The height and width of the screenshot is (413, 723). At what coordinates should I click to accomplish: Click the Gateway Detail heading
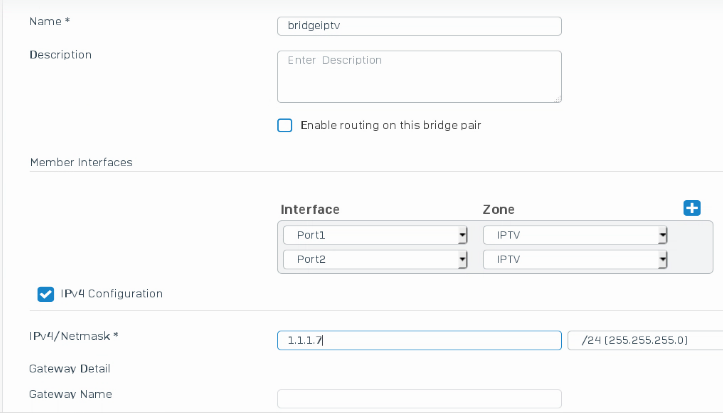click(70, 369)

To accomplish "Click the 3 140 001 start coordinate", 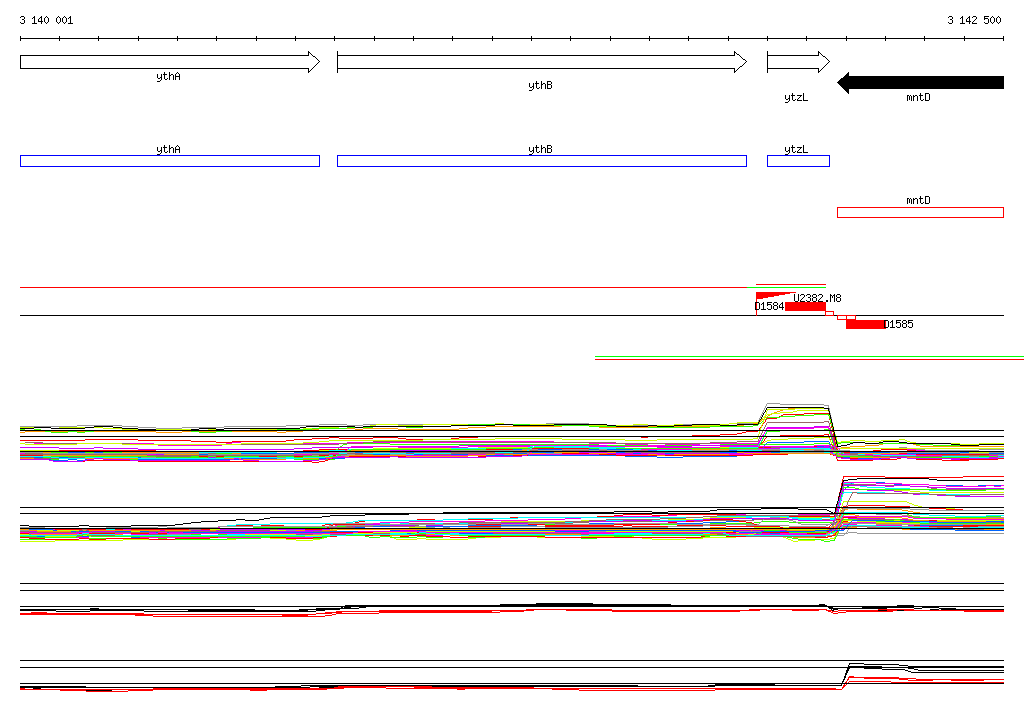I will [46, 20].
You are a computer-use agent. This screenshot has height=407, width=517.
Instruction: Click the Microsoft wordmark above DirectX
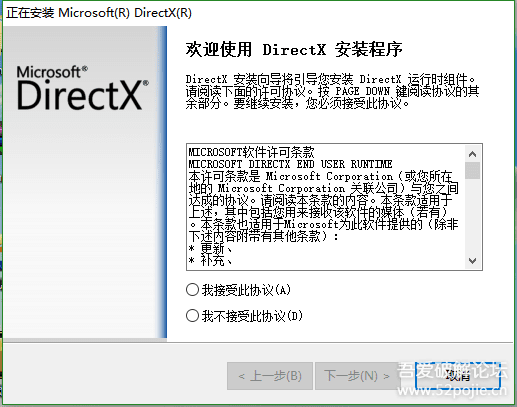coord(52,72)
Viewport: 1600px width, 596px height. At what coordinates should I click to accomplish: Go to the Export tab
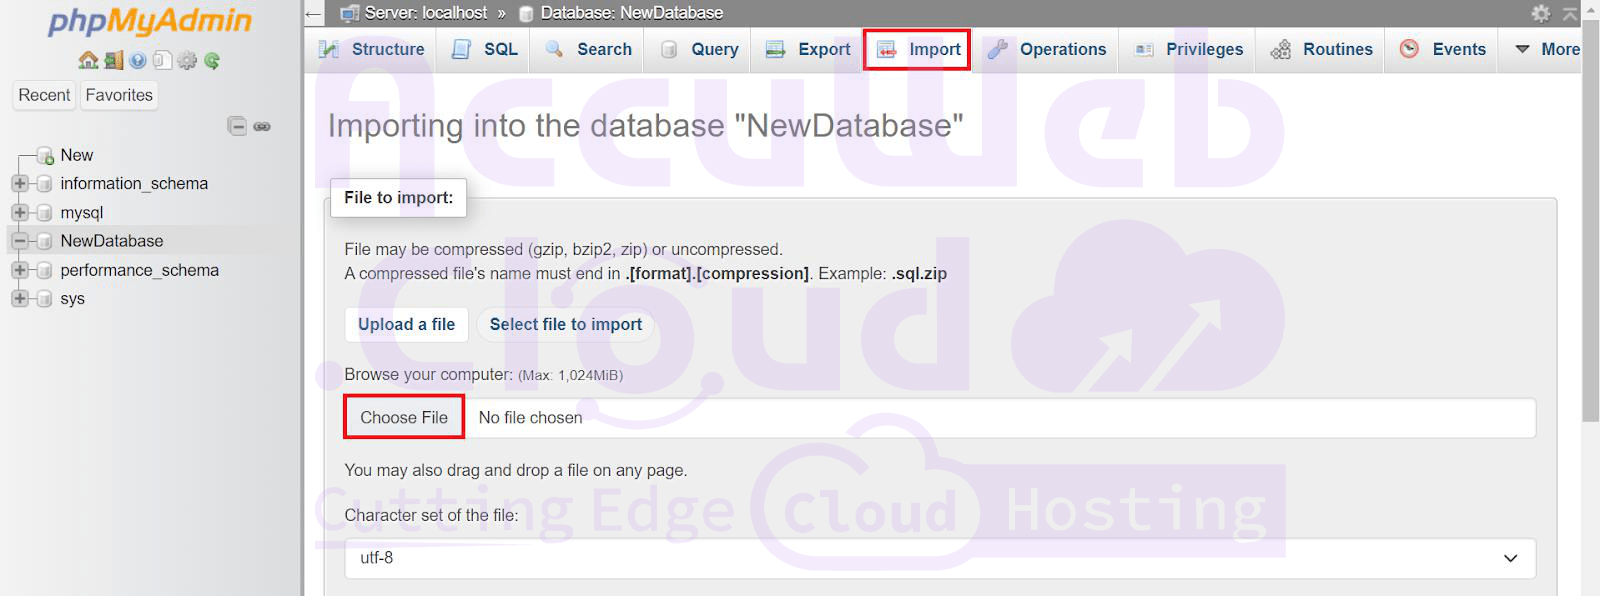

_Your goal_
The expected output is the lines from the line that contains "Instruction: Click the" through the last line of the material, reproduced exactly, with both ends present and pictures absent.

_Written solution_
Instruction: Click the Microsoft wordmark above DirectX
coord(52,72)
Viewport: 1600px width, 596px height. At what coordinates should I click to accomplish: Go to the Export tab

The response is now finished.